Posted: 10.10.2024 17:21:00

Suture threads created that speed up wound healing

Chinese biochemists have developed decomposable suture threads that produce a weak electric field when injected into the human or animal body. This field accelerates wound healing by about 59 percent and significantly reduces the risk of postoperative infections, according to an article published in the Nature Communications scientific journal, TASS reports.

photo: www.reuters.com

“We have developed a biodegradable suture material, which consists of several layers of polycaprolactone, a copolymer of lactic and glycolic acids, and magnesium. This composite is peculiar for high mechanical strength, being also able to generate an electric field when moving and stretching. Its effect on regenerating tissues accelerates wound healing and reduces the chance of infections,” the researchers write.

The material was created by Chinese biochemists under the guidance of Associate Professor of Donghua University (in Shanghai) Hou Chengyi. When developing it, scientists took into account the fact that all human and animal body tissues produce a relatively weak but well-fixed electric field in the process of vital activity, which plays an important role in the processes of human body growth and wound healing.

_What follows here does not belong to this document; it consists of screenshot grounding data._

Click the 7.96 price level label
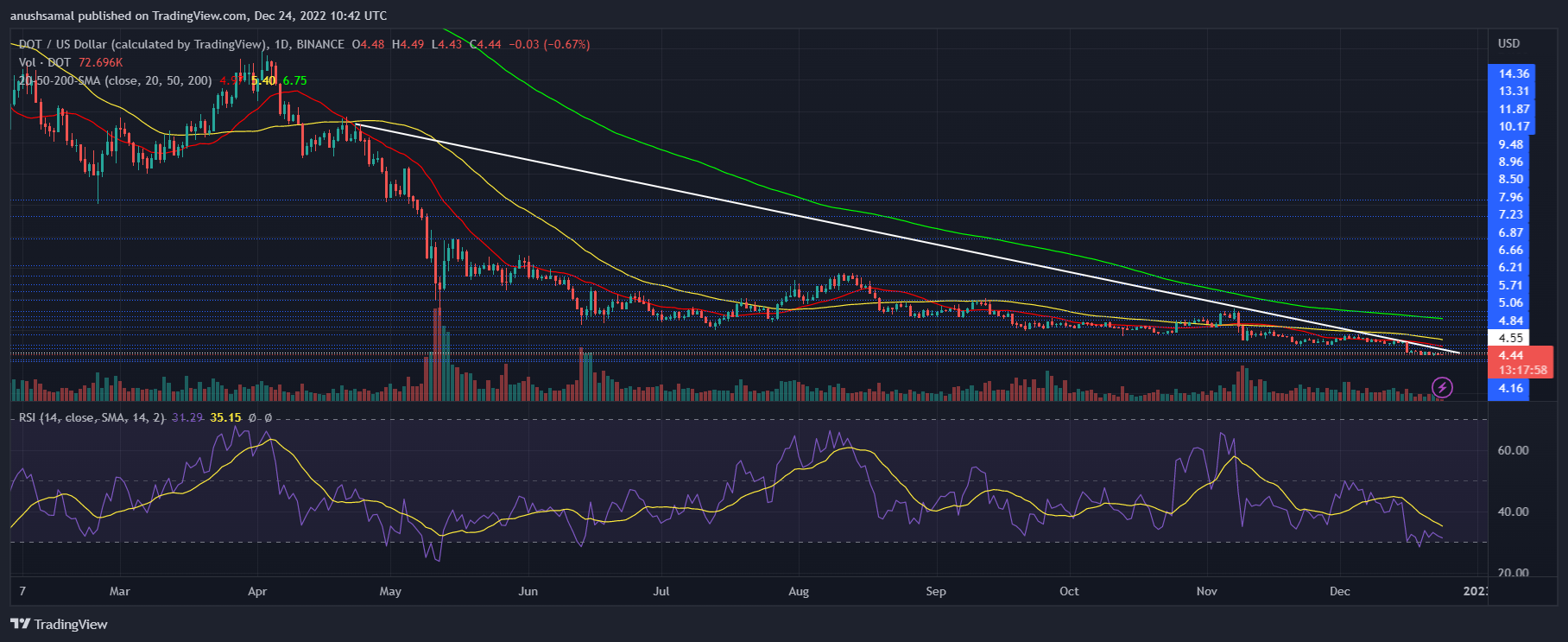This screenshot has width=1568, height=642. [x=1510, y=197]
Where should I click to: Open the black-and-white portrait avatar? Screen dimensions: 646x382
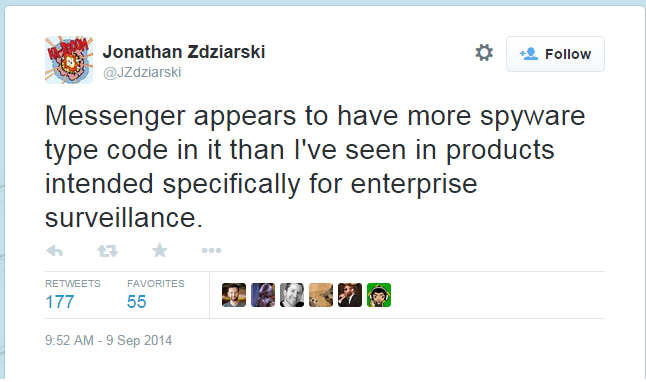[292, 295]
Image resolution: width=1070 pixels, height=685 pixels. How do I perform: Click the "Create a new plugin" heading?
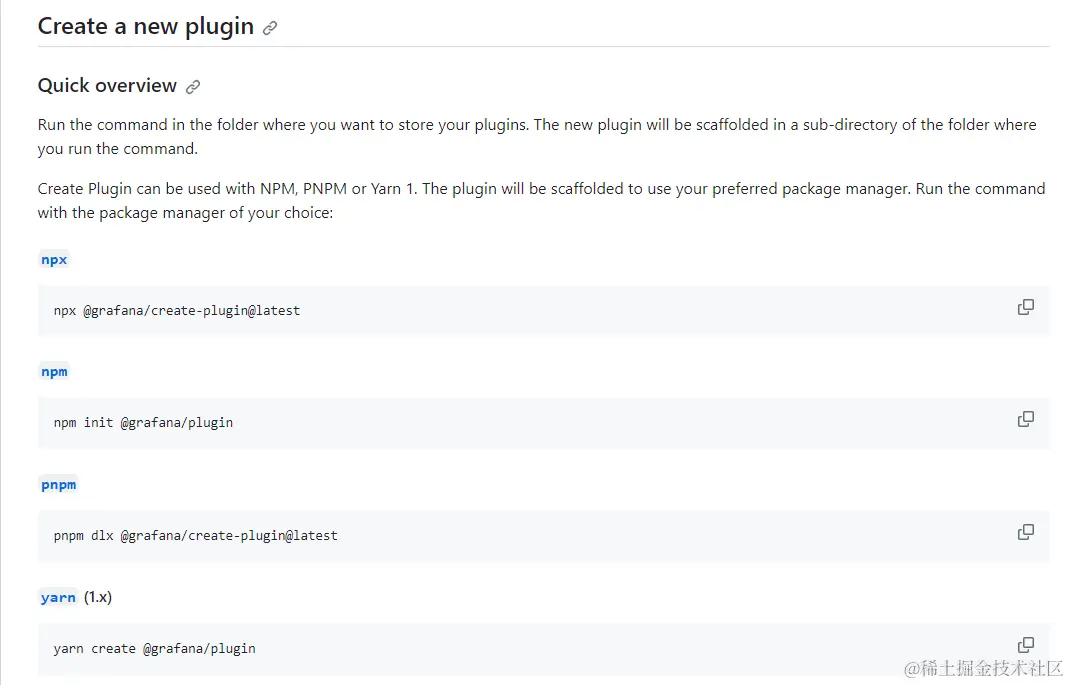click(146, 26)
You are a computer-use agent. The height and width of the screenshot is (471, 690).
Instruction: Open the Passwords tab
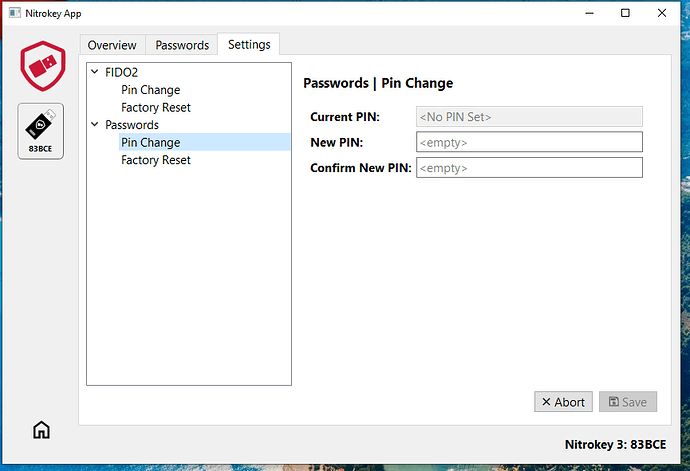(x=182, y=45)
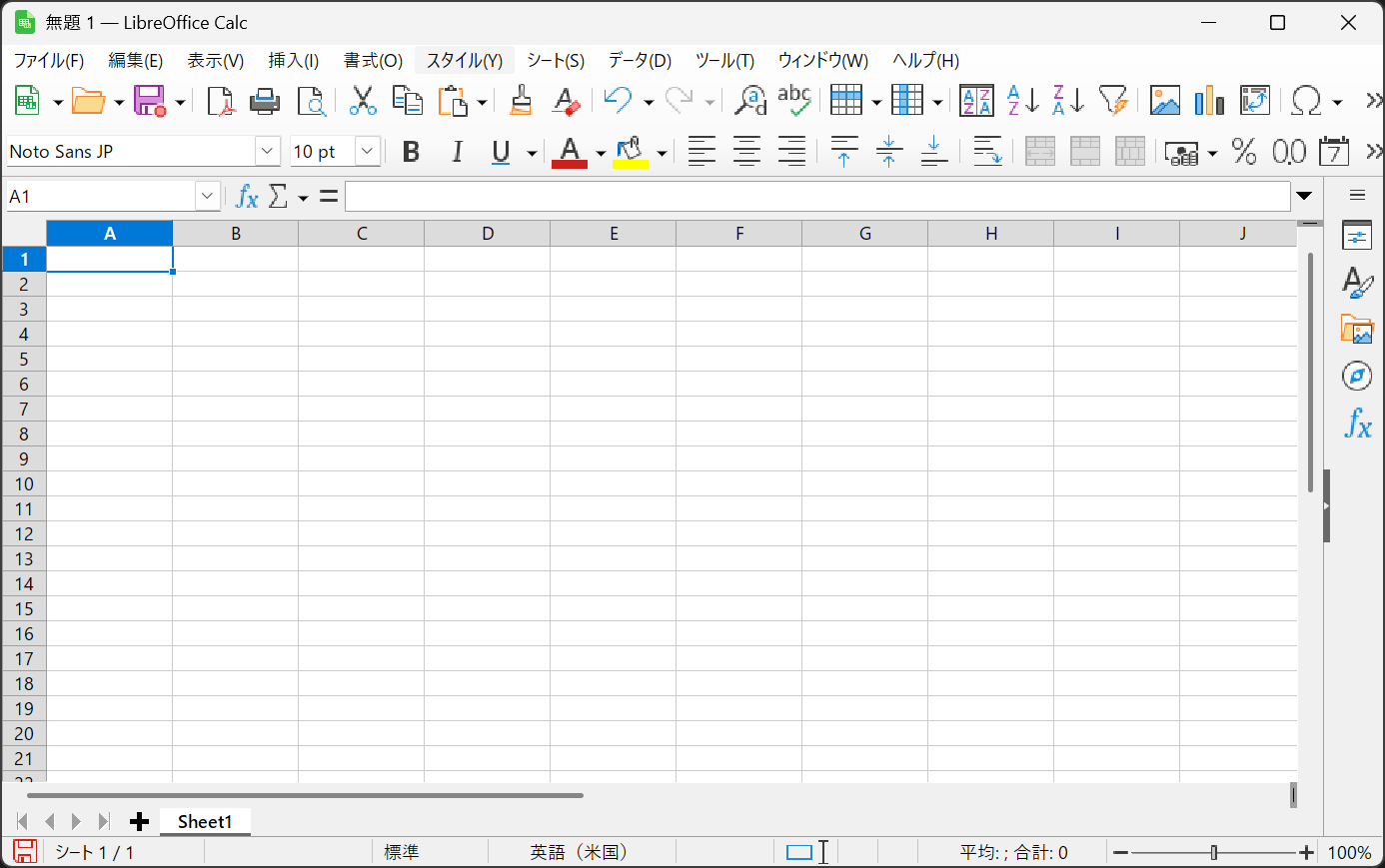Click the Insert Chart icon

(x=1209, y=101)
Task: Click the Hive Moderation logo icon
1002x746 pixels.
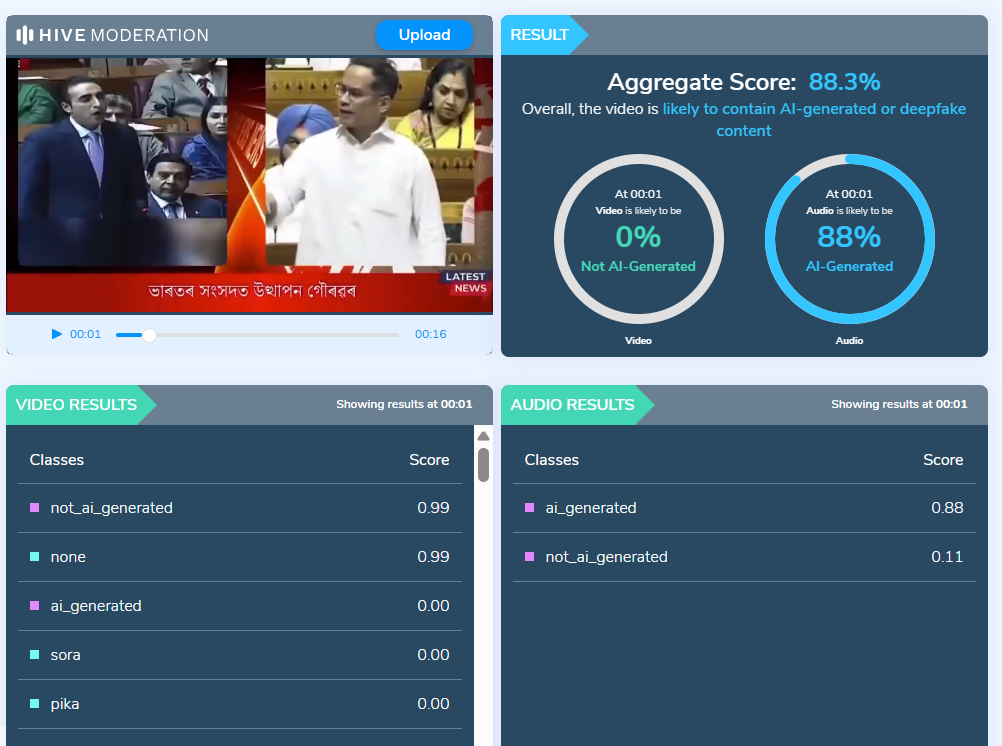Action: [x=25, y=35]
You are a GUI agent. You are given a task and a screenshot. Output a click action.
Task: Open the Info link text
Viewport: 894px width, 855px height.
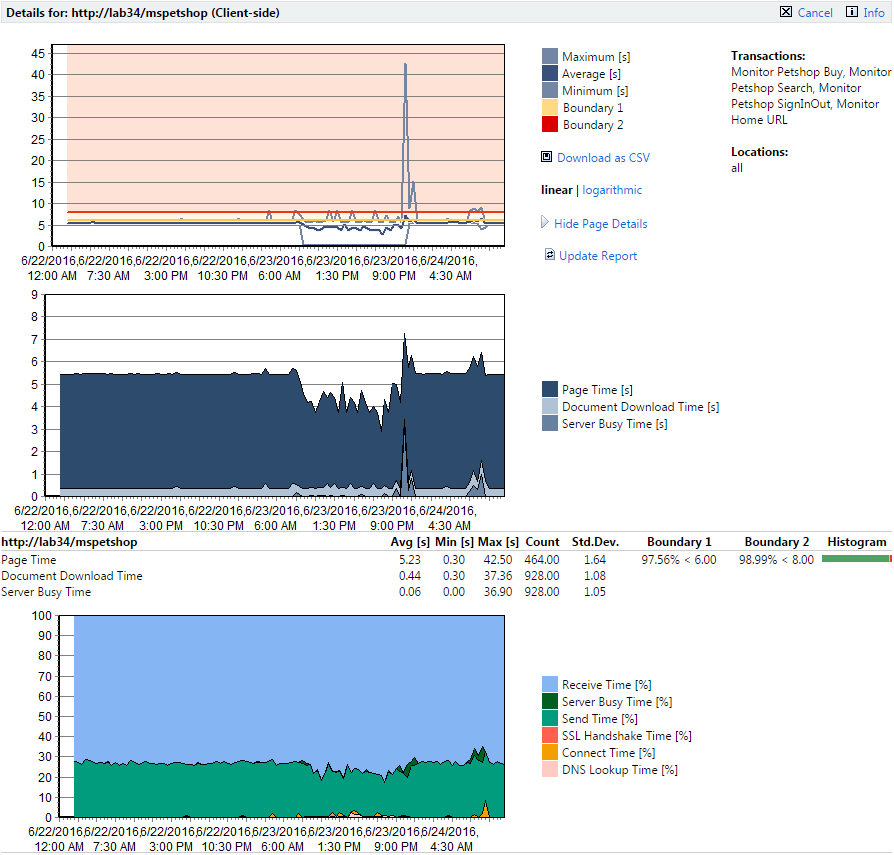[873, 13]
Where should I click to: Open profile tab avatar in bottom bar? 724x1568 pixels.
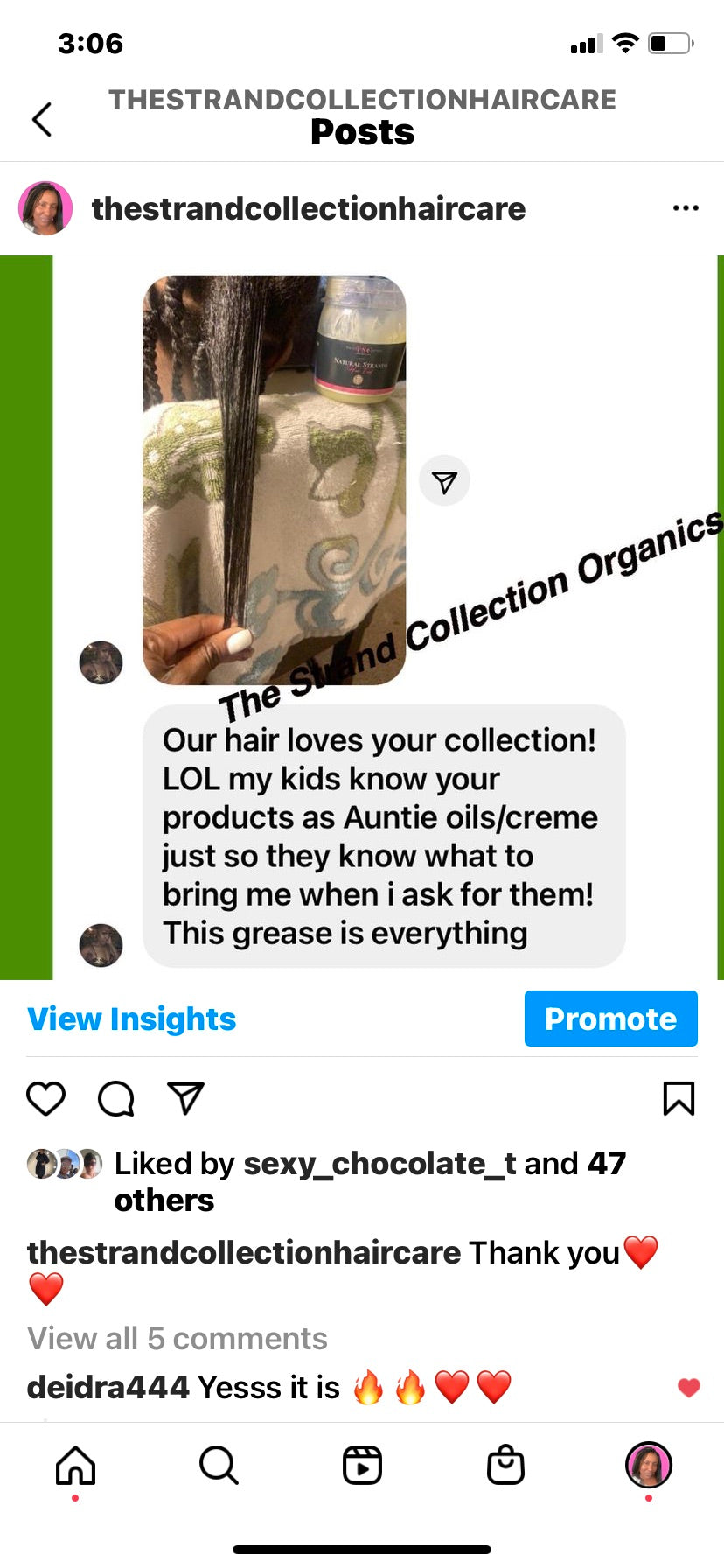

In recent years, doctors and biologists have already accelerated wound healing and regeneration of damaged tissues and organs using electric fields, but in all these experiments, external sources of electricity were used. They are almost impossible or extremely difficult to use outside hospitals or labs, which prompted Chinese biochemists to create a material that generates an electric field when implanted into a patient’s body.

Hou Chengyi managed to select such sizes of interlayers of two polymer materials – polycaprolactone and a copolymer of lactic and glycolic acids – in which their interactions during compression and stretching generate an electric field whose voltage is approximately 2.8 volts. This field, as shown by experiments conducted by scientists on rats, persists for more than ten weeks after suturing.

According to the researchers, such wound stimulation accelerated the migration of stem cells to the damaged regions of the rodents’ muscles and skin by about 2-3 times, as a result of which a deep cut on one of their hind legs healed 59 percent faster than in the rats from the control group. In addition, scientists have not detected the development of postoperative infections in animals whose wounds were sewn with new surgical threads – an additional advantage from the use of this composite material.